Después cuando ya fui a la escuela y atravesaba el pueblo de punta a punta y al acercarse la navidad cambiaba el recorrido de verano por el del invierno, esperaba ver el día que Alejandro colocaba en su rincón el Rey Mago, y poder extasiarme un rato contemplando, como hacían tantos otros niños, el rostro apacible y sereno del Rey Mago, aquella figura que nos impresionaba y hacía que nuestros corazones se llenaran de esperanza.

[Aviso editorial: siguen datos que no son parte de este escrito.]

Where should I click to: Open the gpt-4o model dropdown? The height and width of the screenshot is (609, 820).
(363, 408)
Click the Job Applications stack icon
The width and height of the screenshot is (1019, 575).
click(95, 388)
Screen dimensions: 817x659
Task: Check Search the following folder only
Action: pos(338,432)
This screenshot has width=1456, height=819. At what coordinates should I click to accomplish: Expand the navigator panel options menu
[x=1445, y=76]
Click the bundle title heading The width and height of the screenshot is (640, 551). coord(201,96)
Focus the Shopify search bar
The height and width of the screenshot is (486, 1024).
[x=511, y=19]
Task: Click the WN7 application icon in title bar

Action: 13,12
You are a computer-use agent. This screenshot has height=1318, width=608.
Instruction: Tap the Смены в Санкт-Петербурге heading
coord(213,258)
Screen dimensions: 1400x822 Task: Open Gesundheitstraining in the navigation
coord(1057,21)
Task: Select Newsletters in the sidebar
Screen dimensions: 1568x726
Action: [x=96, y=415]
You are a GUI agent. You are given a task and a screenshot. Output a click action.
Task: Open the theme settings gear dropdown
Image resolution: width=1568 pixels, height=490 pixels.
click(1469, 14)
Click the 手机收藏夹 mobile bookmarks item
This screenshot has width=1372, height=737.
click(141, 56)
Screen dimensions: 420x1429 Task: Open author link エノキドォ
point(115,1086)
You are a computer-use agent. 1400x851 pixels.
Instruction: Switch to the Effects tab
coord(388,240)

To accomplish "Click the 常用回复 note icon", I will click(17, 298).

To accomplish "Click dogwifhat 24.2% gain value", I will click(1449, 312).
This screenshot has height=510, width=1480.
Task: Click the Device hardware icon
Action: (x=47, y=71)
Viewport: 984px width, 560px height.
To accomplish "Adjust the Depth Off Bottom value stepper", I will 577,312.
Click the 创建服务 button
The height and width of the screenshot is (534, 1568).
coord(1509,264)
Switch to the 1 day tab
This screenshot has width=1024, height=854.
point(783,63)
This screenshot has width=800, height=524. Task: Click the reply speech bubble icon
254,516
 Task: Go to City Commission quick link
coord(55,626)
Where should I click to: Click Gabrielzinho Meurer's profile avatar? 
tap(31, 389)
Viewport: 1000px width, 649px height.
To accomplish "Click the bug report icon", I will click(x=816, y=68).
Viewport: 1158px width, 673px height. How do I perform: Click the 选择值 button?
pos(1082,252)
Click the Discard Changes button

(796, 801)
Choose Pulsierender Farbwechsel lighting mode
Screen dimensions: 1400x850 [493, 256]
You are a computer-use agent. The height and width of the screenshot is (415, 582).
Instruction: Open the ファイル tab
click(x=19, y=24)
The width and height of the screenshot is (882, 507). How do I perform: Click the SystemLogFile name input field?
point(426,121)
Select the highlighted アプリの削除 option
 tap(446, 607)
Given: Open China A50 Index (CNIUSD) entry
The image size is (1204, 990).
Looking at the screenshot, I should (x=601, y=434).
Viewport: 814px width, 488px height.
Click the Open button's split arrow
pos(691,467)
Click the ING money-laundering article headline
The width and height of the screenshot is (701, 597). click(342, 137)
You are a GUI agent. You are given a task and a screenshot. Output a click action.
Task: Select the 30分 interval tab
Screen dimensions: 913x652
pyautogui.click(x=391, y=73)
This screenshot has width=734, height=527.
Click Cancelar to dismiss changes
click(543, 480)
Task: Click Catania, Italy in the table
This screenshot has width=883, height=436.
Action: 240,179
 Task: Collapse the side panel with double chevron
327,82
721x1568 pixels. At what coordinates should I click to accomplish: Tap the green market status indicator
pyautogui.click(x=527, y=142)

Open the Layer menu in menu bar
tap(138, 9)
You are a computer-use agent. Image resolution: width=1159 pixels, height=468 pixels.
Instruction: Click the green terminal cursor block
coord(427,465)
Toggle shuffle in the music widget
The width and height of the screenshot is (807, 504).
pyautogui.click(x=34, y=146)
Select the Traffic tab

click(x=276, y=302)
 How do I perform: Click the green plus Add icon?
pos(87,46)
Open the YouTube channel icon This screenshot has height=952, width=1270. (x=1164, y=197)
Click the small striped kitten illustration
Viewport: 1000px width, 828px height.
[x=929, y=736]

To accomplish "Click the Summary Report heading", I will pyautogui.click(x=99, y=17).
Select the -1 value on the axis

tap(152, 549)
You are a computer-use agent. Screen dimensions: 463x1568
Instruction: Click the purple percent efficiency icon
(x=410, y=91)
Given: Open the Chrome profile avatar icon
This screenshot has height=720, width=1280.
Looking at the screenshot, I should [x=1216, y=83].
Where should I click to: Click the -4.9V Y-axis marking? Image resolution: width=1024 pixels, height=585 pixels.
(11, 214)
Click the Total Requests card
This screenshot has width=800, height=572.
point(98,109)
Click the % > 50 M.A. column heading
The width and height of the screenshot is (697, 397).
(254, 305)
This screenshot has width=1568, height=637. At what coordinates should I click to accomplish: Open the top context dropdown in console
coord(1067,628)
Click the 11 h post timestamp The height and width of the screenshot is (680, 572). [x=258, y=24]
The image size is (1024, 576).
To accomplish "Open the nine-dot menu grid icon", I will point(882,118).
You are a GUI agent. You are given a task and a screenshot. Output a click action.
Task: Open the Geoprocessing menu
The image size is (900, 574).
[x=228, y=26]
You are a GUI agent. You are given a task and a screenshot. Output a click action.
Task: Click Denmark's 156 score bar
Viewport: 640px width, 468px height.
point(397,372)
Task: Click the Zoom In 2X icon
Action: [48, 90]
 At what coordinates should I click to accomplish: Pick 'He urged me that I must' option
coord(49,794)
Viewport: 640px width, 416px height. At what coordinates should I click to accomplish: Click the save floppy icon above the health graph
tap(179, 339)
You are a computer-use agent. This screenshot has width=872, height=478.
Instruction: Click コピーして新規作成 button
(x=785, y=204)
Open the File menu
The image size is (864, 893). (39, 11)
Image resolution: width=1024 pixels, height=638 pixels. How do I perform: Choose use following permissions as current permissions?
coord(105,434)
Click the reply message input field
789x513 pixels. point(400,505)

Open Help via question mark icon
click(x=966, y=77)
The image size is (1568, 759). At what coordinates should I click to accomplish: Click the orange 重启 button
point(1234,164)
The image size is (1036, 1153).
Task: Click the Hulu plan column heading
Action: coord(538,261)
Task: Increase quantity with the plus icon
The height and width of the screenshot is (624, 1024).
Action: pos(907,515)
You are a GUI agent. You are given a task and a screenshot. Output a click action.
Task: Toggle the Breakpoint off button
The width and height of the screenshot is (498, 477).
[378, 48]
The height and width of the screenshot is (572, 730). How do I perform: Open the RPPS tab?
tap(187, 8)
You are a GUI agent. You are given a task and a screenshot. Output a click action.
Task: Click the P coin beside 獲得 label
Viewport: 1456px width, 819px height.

En el invierno de 1965 la tienda no abrió. Los días pasaban y el Rey Mago no aparecía. Le pregunté, entonces a mi amigo José Luis si sabía algo de su tío Alejandro y Asunción y el porqué de la ausencia de nuestro querido rey Mago. José Luis me dijo apenado que su tío Alejandro y su familia se habían ido a vivir a Francia, un país extranjero. Un país al que muchos del pueblo se marchaban en la época de la vendimia y regresaban en Navidad, pero otros, los que se iban con toda la familia, esos, tardaban en regresar muchos años. En la escuela, a la hora del recreo, sentados en un rincón del patio, a resguardo del frío y expuesto al cálido sol del invierno, un grupo de chicos hablábamos sobre el tema del Rey Mago. A muchos nos costaba creer que el Rey nos hubiera dejado por otros niños, pero Vicente el de Raquel, que siempre razonaba más que ninguno de nosotros sostuvo con vehemencia que ¿a ver si los niños franceses no tenían también derecho a tener el Rey Mago de Alejandro? Y ante tal argumento nadie supo qué contestar.
De regreso a casa, esa tarde, lo hice por la calle Mayor, corriendo para llegar pronto a casa. Tenía algo muy importante que preguntarle a mi abuela Anafé. Ella que lo sabía todo.
—¡Yaya, yaya! –le interrumpí sus labores mientras cosía al sol de la tarde, en el zaguán de la casa, acompañada por unas vecinas.
Dejó sus labores un instante y me miró por encima de sus gafas de coser.
—¿Qué quieres querido?
—Te lo diré al oído, no quiero que se entere nadie ¿vale?
Me miró un poco sorprendida. Acerqué mi boca a su oreja y le susurré mi pregunta. Al oírla sonrió condescendiente y dijo después:
—¡Pues claro, hijo mío! ¡Tú puedes ser lo que quieras!
Me invadió una gran alegría y entre en casa a saltos para buscar la merienda, estaba lleno de gozo porque desde ese momento el Rey Mago también sería mío, ahora que sabía que podía ser francés.